Test-Based Calibration Error (TCE) is a new calibration error metric based on statistical hypothesis testing. The value of TCE has a clear interpretation as a percentage of model predictions that deviates significantly from empirical probabilities estimated from data. TCE produces values robust to class imbalance in a normalised, comparable range [0, 100]. TCE is accompanied with a new visual representation that facilitates a better understanding of calibration performance.
This repository contains sources codes for the following paper:
Matsubara T, Tax N, Mudd R, Guy I, TCE: A Test-Based Approach to Measuring Calibration Error. Proceedings of the Thirty-Ninth Conference on Uncertainty in Artificial Intelligence, PMLR 216:1390-1400, 2023.

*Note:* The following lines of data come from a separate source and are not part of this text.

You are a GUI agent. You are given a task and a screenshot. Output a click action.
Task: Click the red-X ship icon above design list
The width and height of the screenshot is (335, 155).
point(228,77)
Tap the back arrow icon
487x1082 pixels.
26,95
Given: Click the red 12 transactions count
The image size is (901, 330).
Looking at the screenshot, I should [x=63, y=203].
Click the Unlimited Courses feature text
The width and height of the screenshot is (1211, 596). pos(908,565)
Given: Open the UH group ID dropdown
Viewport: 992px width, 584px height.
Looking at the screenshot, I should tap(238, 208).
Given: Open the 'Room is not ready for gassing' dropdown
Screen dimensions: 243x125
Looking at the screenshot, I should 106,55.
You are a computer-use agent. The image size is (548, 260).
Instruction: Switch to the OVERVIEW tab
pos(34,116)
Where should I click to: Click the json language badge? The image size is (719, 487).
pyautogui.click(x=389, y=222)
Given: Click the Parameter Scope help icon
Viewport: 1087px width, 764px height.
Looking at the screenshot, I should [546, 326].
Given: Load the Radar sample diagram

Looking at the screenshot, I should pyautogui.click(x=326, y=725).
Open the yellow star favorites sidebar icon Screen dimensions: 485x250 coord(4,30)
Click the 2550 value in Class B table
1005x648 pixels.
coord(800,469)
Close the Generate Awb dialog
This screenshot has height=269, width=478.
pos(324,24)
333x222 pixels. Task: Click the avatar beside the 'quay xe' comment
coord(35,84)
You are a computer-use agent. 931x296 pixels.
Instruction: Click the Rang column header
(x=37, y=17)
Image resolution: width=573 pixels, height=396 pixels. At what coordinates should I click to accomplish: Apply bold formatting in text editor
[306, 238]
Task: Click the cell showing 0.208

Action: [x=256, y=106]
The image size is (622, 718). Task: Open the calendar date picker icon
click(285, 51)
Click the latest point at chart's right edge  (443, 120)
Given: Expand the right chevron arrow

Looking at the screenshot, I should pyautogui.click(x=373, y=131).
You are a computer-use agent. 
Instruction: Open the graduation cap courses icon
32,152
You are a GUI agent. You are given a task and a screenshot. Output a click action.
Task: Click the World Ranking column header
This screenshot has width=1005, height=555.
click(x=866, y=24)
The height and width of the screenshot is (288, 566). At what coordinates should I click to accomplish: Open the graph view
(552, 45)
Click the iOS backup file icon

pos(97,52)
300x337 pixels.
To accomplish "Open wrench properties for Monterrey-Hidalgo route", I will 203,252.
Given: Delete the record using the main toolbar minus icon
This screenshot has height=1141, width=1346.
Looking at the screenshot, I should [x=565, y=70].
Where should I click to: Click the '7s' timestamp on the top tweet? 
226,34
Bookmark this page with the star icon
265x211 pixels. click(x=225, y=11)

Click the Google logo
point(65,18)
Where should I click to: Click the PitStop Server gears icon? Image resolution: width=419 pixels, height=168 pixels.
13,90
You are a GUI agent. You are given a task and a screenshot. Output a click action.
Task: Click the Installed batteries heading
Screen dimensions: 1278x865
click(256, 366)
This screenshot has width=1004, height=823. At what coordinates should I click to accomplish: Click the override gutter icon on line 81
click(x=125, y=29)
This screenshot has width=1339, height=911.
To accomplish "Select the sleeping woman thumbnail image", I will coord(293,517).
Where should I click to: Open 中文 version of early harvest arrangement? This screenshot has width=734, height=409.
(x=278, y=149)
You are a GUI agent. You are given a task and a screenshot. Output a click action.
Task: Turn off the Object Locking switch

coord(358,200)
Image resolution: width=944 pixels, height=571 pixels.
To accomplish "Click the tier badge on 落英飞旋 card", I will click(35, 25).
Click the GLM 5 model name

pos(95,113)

The Jupyter notebooks in this repository reproduce the experiments presented in the paper. Implementation of TCE and the visual representation can be found in the calibration_metric.py file.
One of the experiments uses 9 UCI datasets preprocessed for imbalanced classification benchmark by the imbalanced-learn package. They are directly loaded from the package (see https://imbalanced-learn.org/stable/datasets/index.html). For comparison, the experiment additionally uses another UCI dataset spambase that has well-balanced prevalance. The spambase dataset can be downloaded from https://archive.ics.uci.edu/dataset/94/spambase and placed under the directory "Dataset/UCI/" to be used in the code.
One of the experiments uses ImageNet1000 data. The ImageNet1000 dataset can be downloaded from https://www.image-net.org/index.php and the imagenet_root folder can be placed under the directory "Dataset/DL" to be used in the code. The generate_label.py file in the directory is used to preprocess the ImageNet1000 dataset. It generates local files in the directory that contain correct labels and predictive outputs for the dataset to be used in the code.
The majority of TCE is licensed under CC-BY-NC (see LICENSE file), however portions of the project are available under separate license terms: scikit-learn is licensed under the BSD-3-Clause license.